Saturday, April 03, 2010

Senegalese Monument to Open


Jesse Jackson, Akon mark African Renaissance
Unveiling of Senegal’s controversial new monument draws a crowd
By Diadie Ba
updated 3:33 a.m. MT, Sat., April 3, 2010

DAKAR - Senegal's monument to the "African Renaissance" will be formally unveiled before foreign dignitaries and celebrities on Saturday.

Slightly bigger than New York's Statue of Liberty, the giant group of man, woman and infant is perched on a hill overlooking the Senegalese capital Dakar.

President Abdoulaye Wade has invited about 30 heads of state to the inauguration, a day before the 50th anniversary of Senegal's independence.
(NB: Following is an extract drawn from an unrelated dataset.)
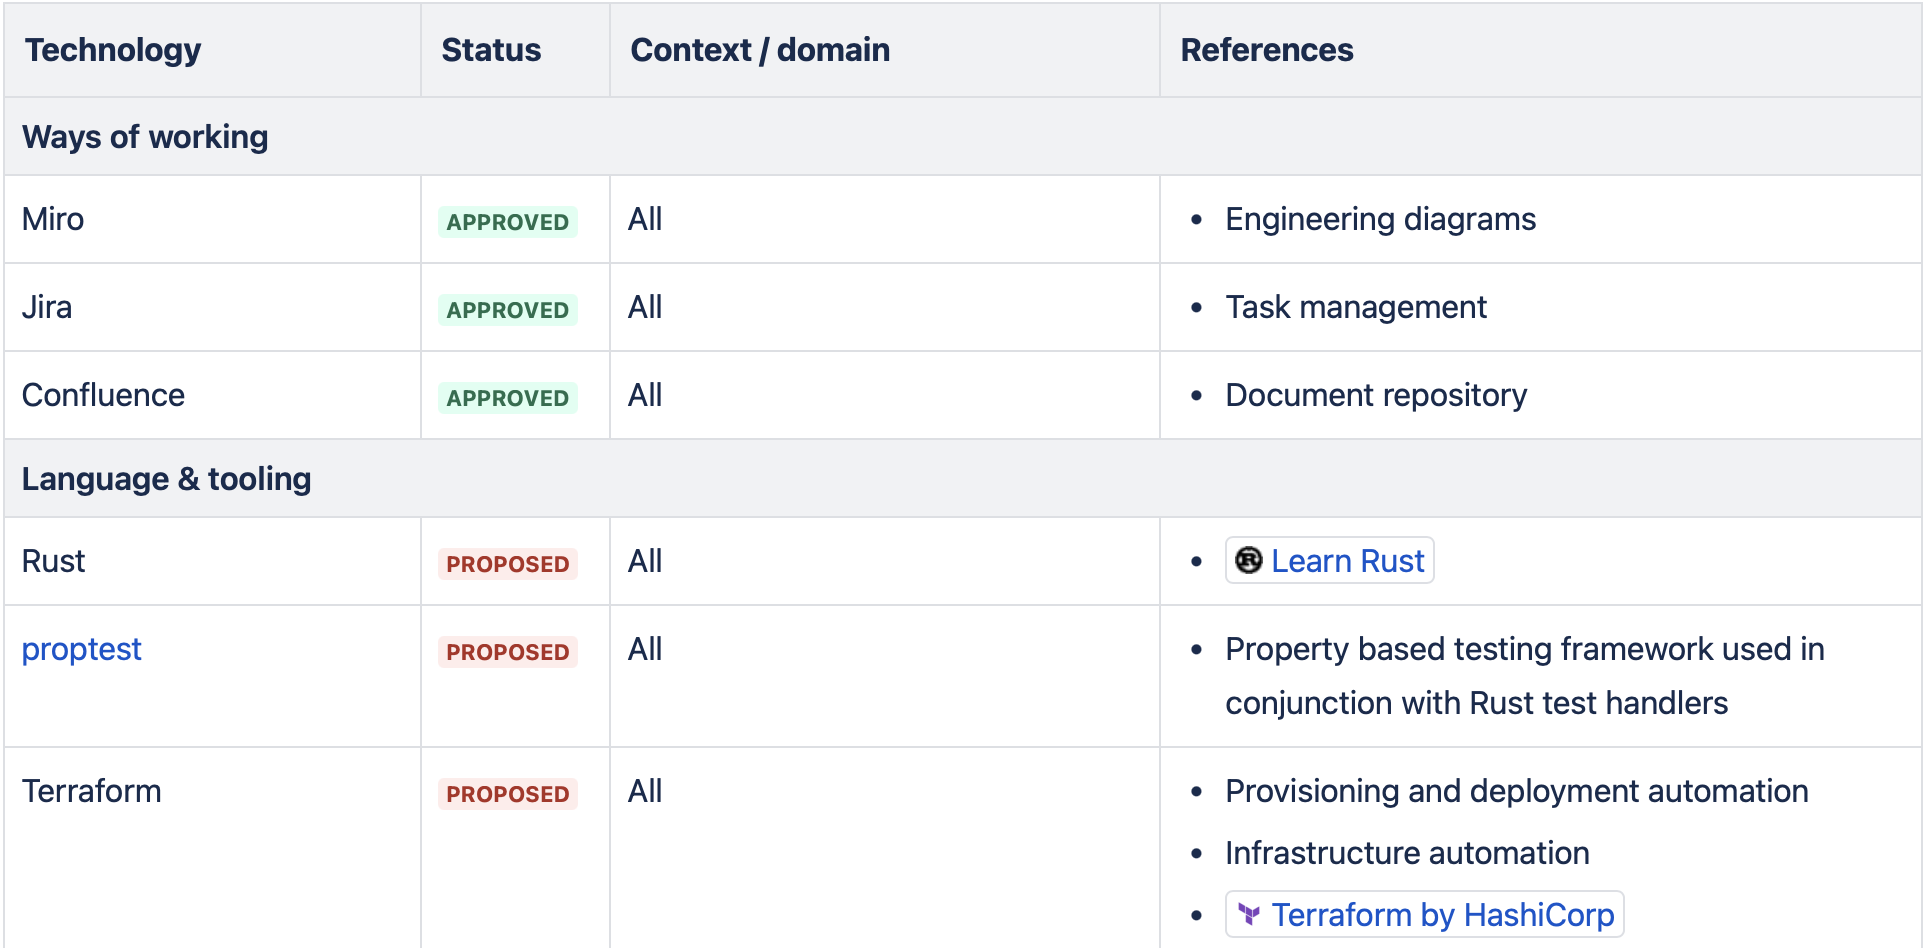Click the APPROVED badge next to Miro
Viewport: 1928px width, 948px height.
pos(507,222)
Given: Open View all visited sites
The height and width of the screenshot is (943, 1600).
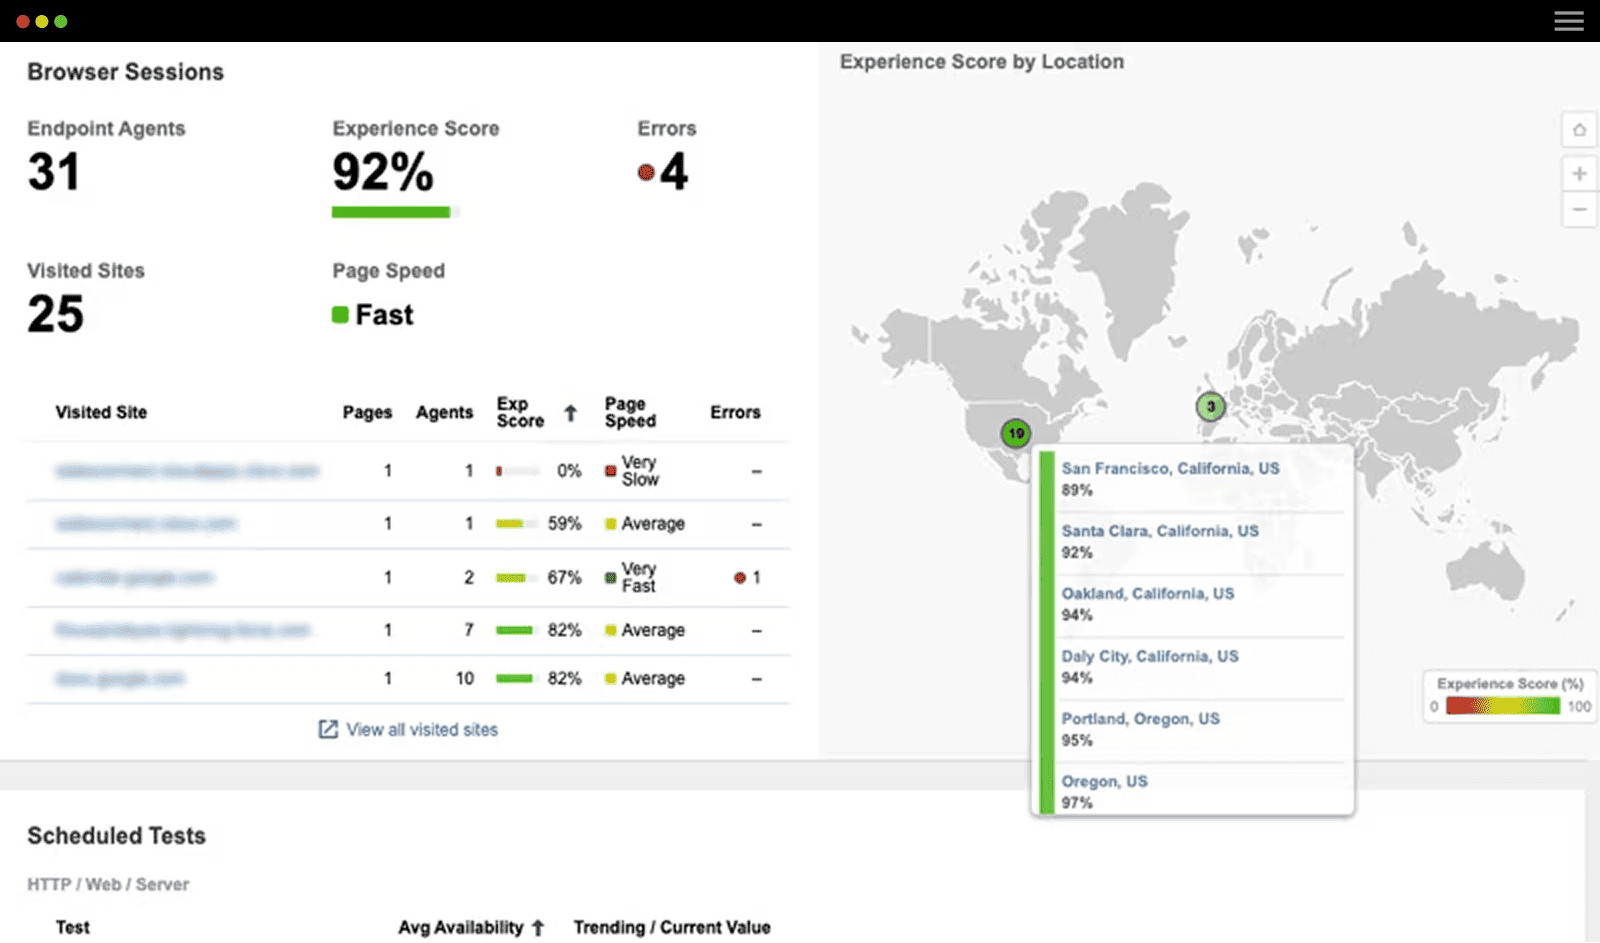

U.S.-Senegalese rapper Akon and U.S. civil rights activist Jesse Jackson will also attend.

Opponents of the statue — which is billed as representing Africa's rise from "centuries of ignorance, intolerance and racism" — are due to protest in central Dakar on Saturday despite a ban on all marches by town authorities.

In the latest blow to Wade's project, a leading imam on Friday issued a fatwa condemning it.

The $28-million statue has been criticized as a waste of money in a country with crumbling infrastructure and welfare provision, while Muslims have branded it "un-Islamic" for presenting the human form as an object of worship.

"We have issued a fatwa urging Senegal's imams this Friday to read the holy Koran in the mosques simply to ask Allah to preserve us from the punishment this monument of shame risks bringing on Senegal," imam Massamba Diop told followers at his central Dakar mosque, using the term for a religious ruling.

Soviet-style realism
Pro-Wade senator Ahmed Bachir Kounta, a Muslim scholar, said the statue was a cultural project and rejected the charge of idolatry.

"Every architectural work sparks controversies — look at the Eiffel Tower in Paris," he said of the 19th-century structure labeled by early critics as an expensive eyesore.

Wade, who at 83 has confirmed he will seek re-election in two years' time, has said he was personally involved in designing the statue. Critics have said it is more Soviet-style realism than traditional African art form.

The monument has been built by North Korean laborers, another source of discontent in a country where formal employment is scarce.